推量の表現「~ようです」
推量の「~ようだ」の意味
●「~ようだ」は 話者がその場の状況を見て、判断したことを述べる表現です。
(1)(友人の目にクマができているのを見て)
・きのう、あまり寝ていないようですね。
(2)(上司たちの会話を聞いて)
・あのプロジェクトは 成功したようだ。
(3)(歩いていると、とある家からカレーのにおいがしてきました。)
・この家、夕飯は、カレーのようですね。
(4)(福袋を買う前に触って)
・折りたたみ傘のほかにも、何か入っているようですね。
(5)(あるカクテルを試飲して)
・ワインの中にオレンジジュースを入れたようですね。
●ステップ1「~ようだ」は人間の五感(視覚・聴覚・触覚・味覚・嗅覚)
を使って得た情報から、総合的に考えて、推量した結果を述べる表現です。
(1)では、視覚を使っています。
(2)では、聴覚を使っています。
(3)では、嗅覚を使っています。
(4)では、触覚を使っています。
(5)では、味覚を使っています。
●ステップ2「~ようだ」は視覚、聴覚はもちろん、現在の状況を見て、
過去の体験も踏まえて、総合的に判断して、述べる表現です。
(6)(空港で。人だかりがしている。黄色い歓声も聞こえる。
ほとんど若い女性だ。welcomボードを持っている人もいる。)
・外国のスターが、来るようですね。
●「~ようだ」は、書き言葉で多く使われ、
話し言葉では「~みたいだ」をよく用いています。
(7)試合は もう、始まったようだ。
(8)陳さんは マックに行かないみたいですよ。
●「~ようだ」は、自分のことについても使うことができます。
(9)(寒気がするし、体が熱い)
・熱があるようです。
(10)(鼻水が出てきて、咳も出る)
・風邪をひいたようです。
●推量の「~ようだ」には、相手を配慮するときに使う
婉曲表現の用法もあります。
(11)A: 田中さんのご主人、リストラされたんですって?
B:ええ。

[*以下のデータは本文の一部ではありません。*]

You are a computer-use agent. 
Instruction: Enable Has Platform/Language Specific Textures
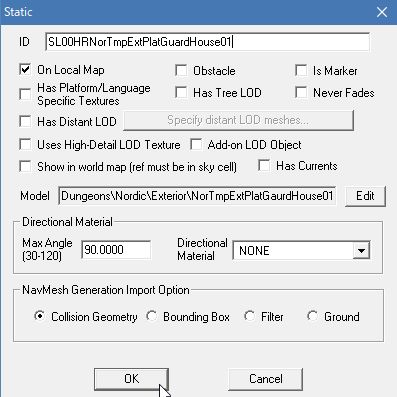pos(25,94)
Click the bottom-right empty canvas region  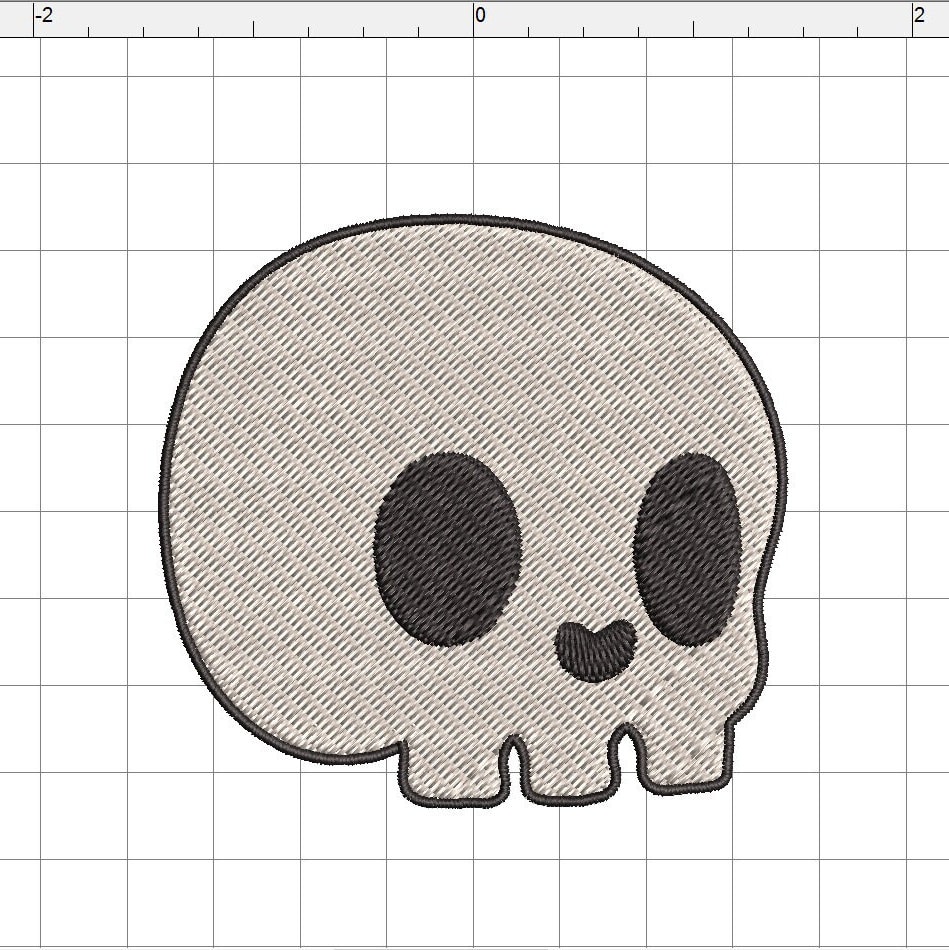click(x=880, y=880)
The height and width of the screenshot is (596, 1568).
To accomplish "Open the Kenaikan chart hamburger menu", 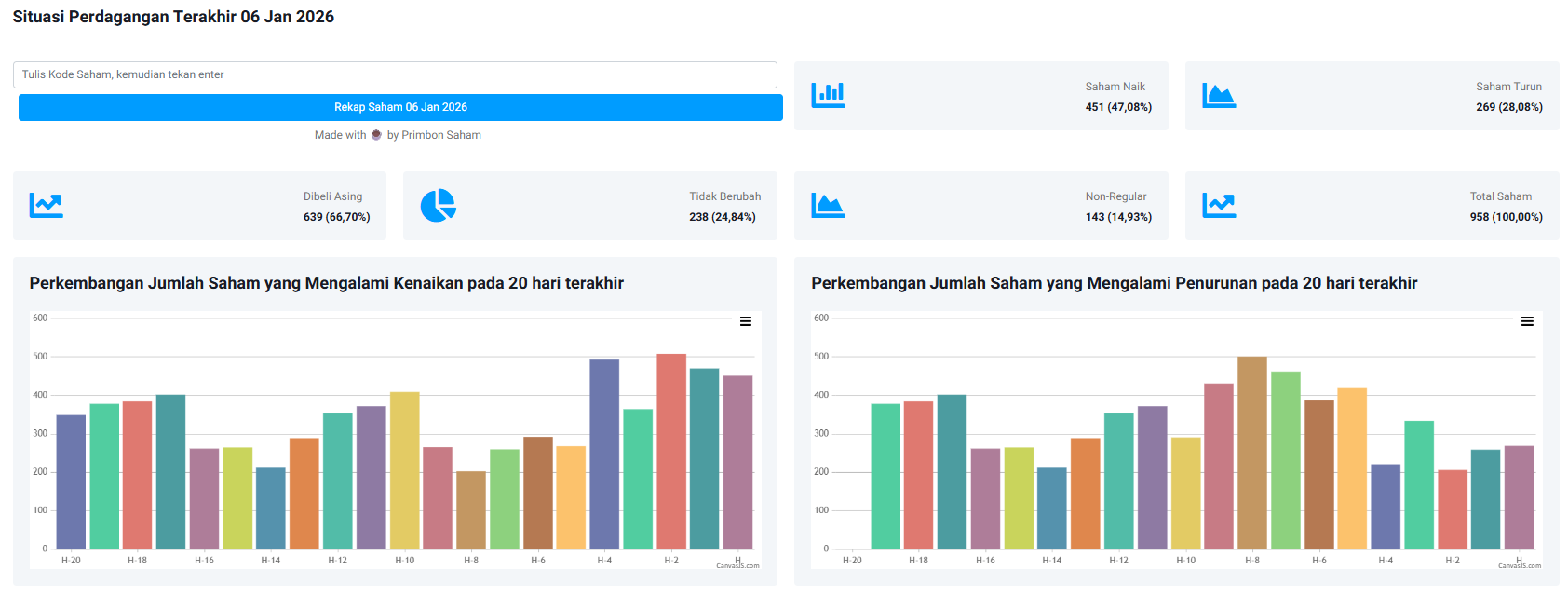I will pyautogui.click(x=746, y=321).
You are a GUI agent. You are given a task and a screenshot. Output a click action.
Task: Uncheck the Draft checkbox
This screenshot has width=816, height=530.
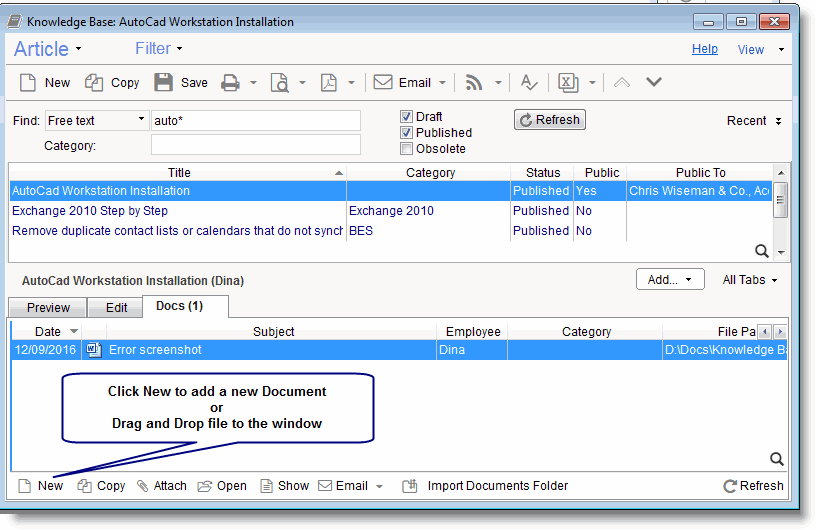(406, 117)
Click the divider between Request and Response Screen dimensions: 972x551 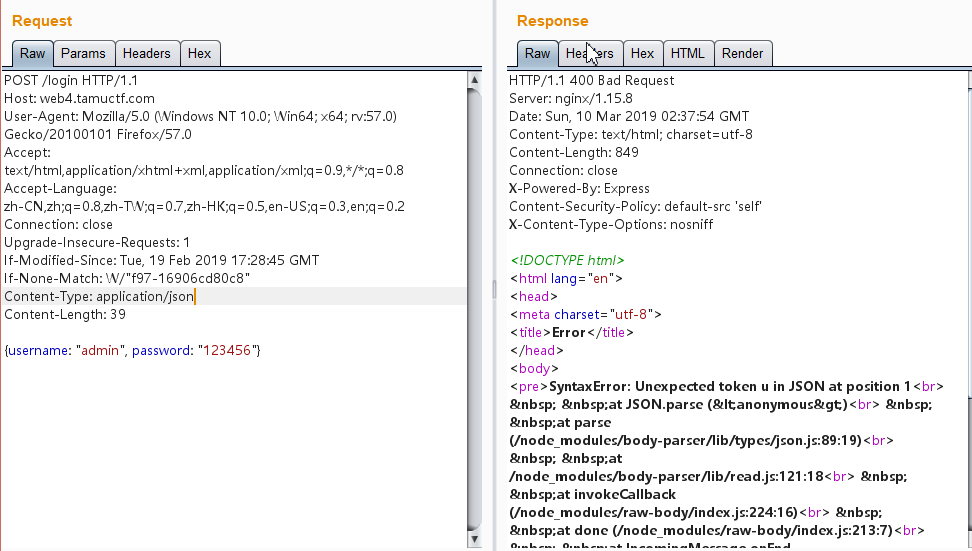click(x=492, y=289)
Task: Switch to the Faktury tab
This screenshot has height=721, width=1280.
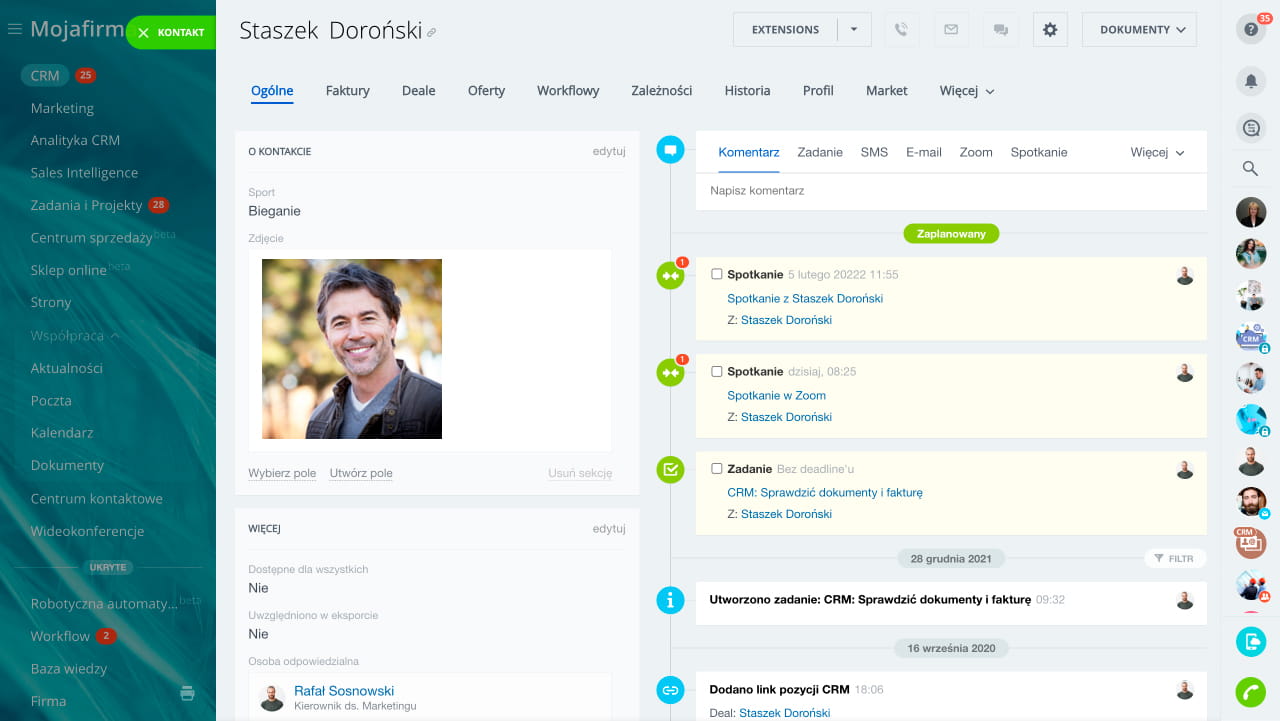Action: tap(347, 91)
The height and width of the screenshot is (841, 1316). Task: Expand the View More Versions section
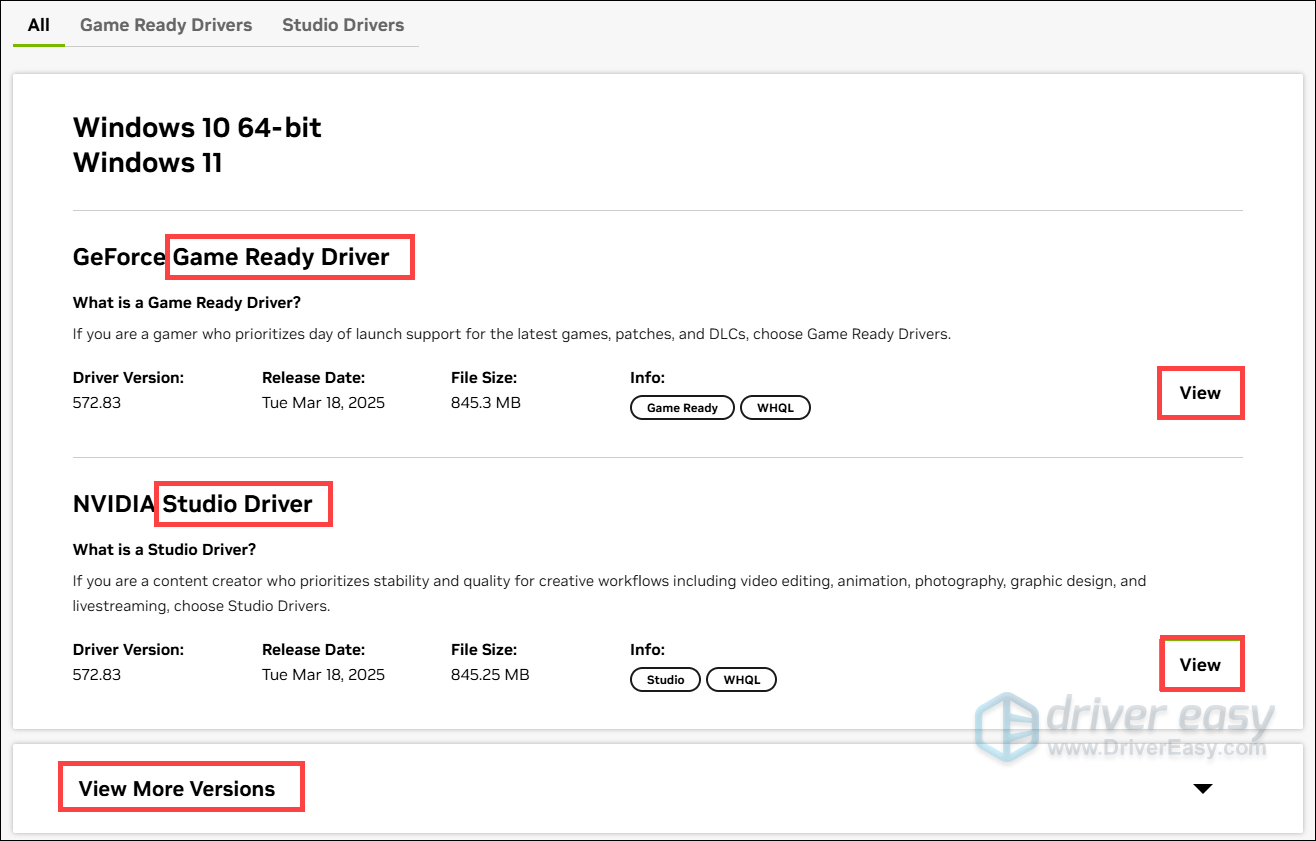click(x=177, y=787)
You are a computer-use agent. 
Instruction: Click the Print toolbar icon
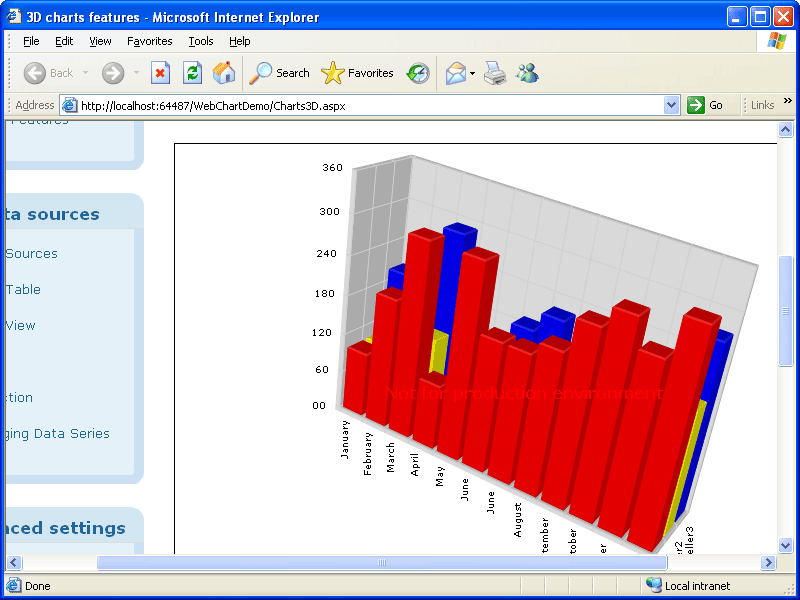click(x=495, y=73)
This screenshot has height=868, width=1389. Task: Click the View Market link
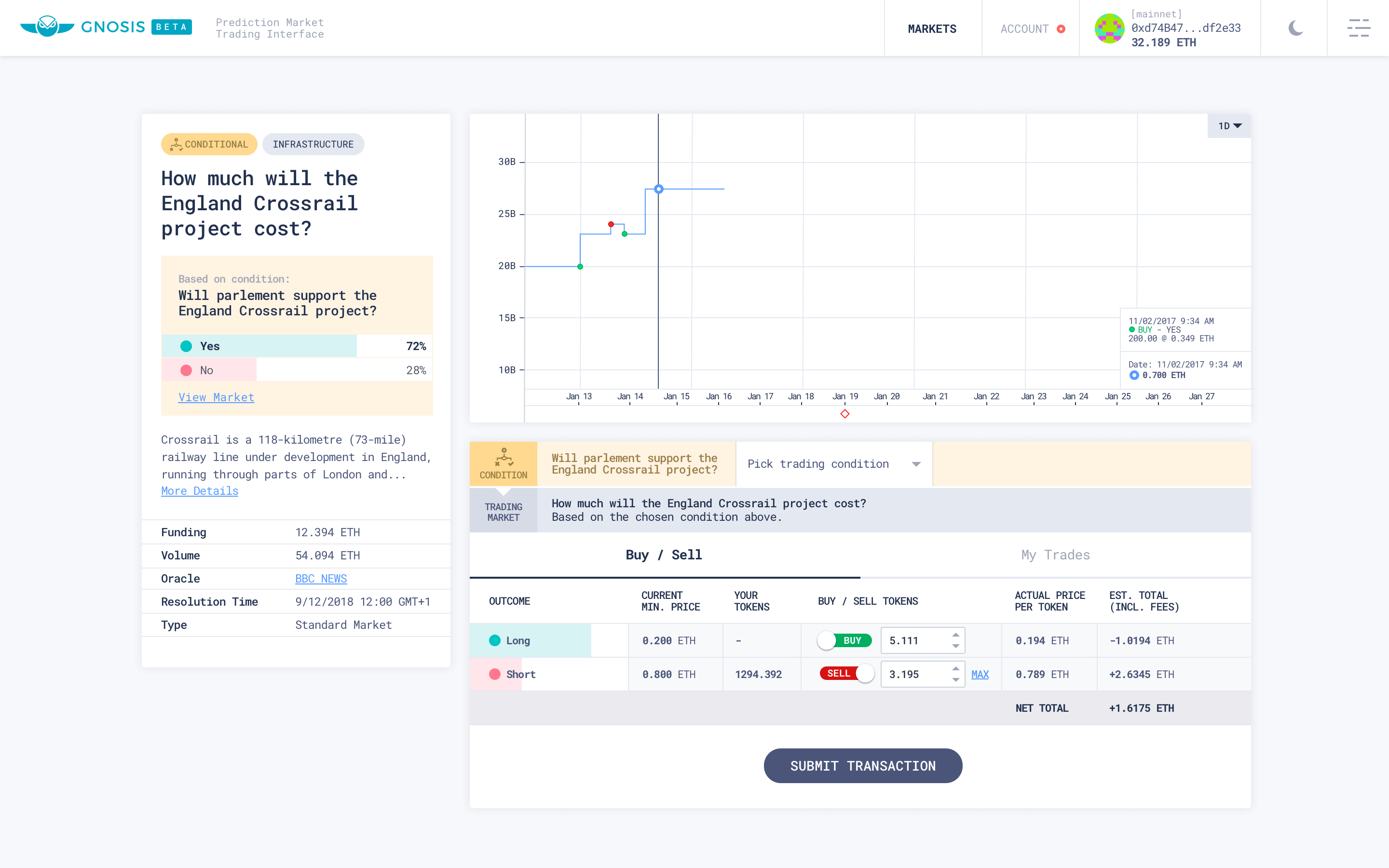point(216,397)
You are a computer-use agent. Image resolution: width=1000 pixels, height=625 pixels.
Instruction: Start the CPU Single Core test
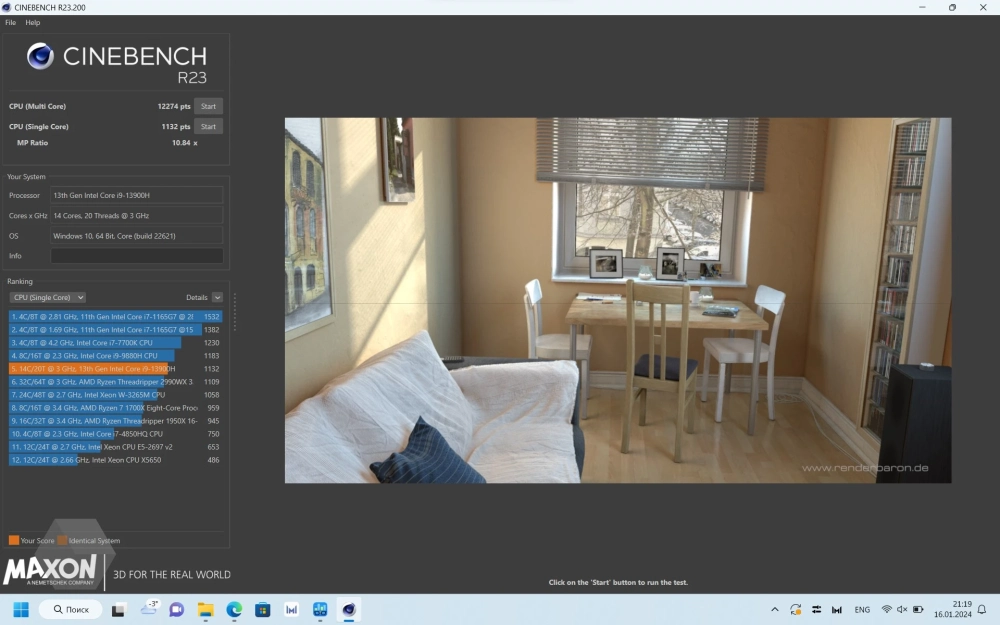click(x=208, y=127)
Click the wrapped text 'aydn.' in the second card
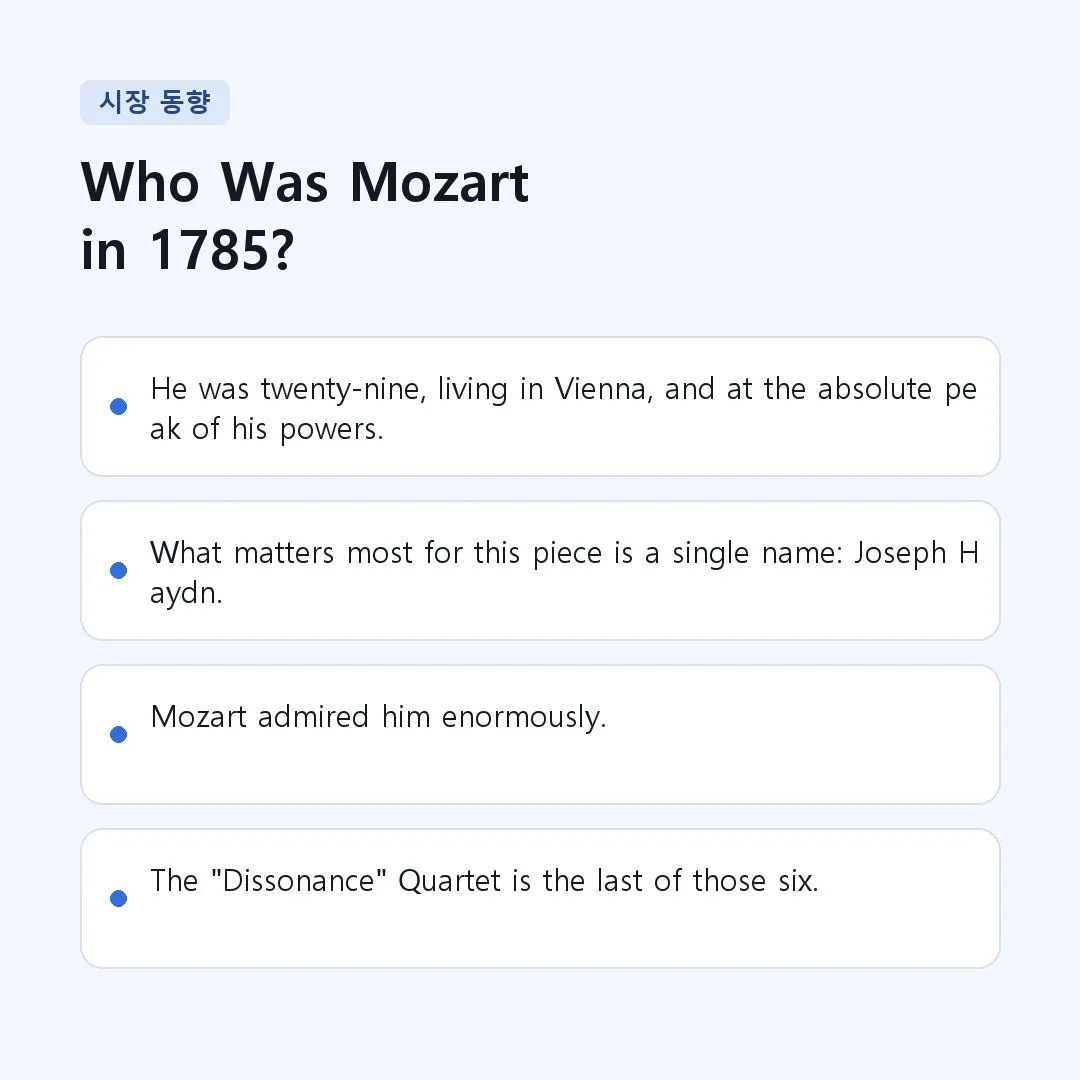This screenshot has width=1080, height=1080. pyautogui.click(x=187, y=593)
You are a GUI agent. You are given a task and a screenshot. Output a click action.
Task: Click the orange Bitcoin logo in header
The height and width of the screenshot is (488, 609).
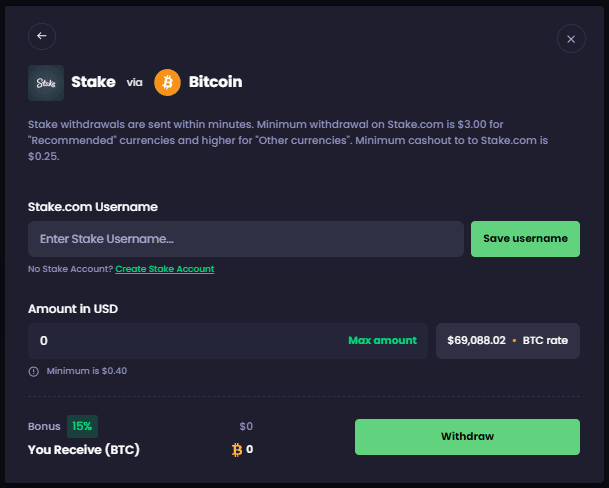(168, 82)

そのようです。
(Bさんは、事実を知っているのですが、田中さんの家族に配慮して、
「~ようです」を使っています。)
推量の「~ようだ」の配慮表現をご覧になりたい方は こちらをどうぞ。
>>推量の婉曲表現「~ようです」
「~ようだ」の形
動詞 | な形容詞 | ||
飲む 飲まない 飲んだ 飲まなかった |
+ようだ | 元気な 元気じゃない 元気だった 元気じゃなかった |
+ようだ |
い形容詞 | 名詞+だ | ||
暑い 暑くない 暑かった 暑くなかった |
+ようだ | 休みの 休みじゃない 休みだった 休みじゃなかった |
+ようだ |
●「~ようだ」は その前に
「動詞」「い形容詞」「な形容詞」「名詞+だ」の普通形をとります。
●「な形容詞」「名詞+だ」の非過去・肯定の接続の形に気を付けてください。
学生には 注意を促しましょう。
(1)田中さんは、コーヒーが嫌いなようです。
(2)佐藤さんは 病気のようです。
「~ようだ」導入のヒント
●1、初級の授業では、まず、ステップ1の意味から入ります。
触ったり、においをかいだり、聞いたり、見たり、
といった、わかりやすい導入を使います。
*注意、たいていの場合学習者は「~そうだ(様態・視覚を使う)」
をすでに勉強しています。そこで、「~そうだ」と「~ようだ」の
違いを際立たせるために、必ず
視覚+触覚、視覚+聴覚、視覚+味覚、視覚+嗅覚・・・
のように、視覚以外のものを加えます。
例えば、袋の中にコインなどを入れて、触らせます。
そして中に何が入っているのかを、あてさせます。
また、においあてをしてたり、
チョコレートをなめてみて、中に何が入っているかを言い合ったりします。
視覚+α(ほかの感覚)がとても大事です。
「~ようです」は、とても楽しい授業になります。
●2、次に、ステップ2の意味に入ります。
(2)の状況を示す絵カードを使います。
「~ようだ」の根拠を言わせながら、導入していきましょう。
●ステップ1で、単純な「~ようだ」をすでに、理解しているので、
この「五感+α」の「~ようだ」も、活発な発言が期待できます。
推量の「~ようだ」の配慮表現をご覧になりたい方は こちらをどうぞ。
>>推量の婉曲表現「~ようです」
ではでは ニゴでした。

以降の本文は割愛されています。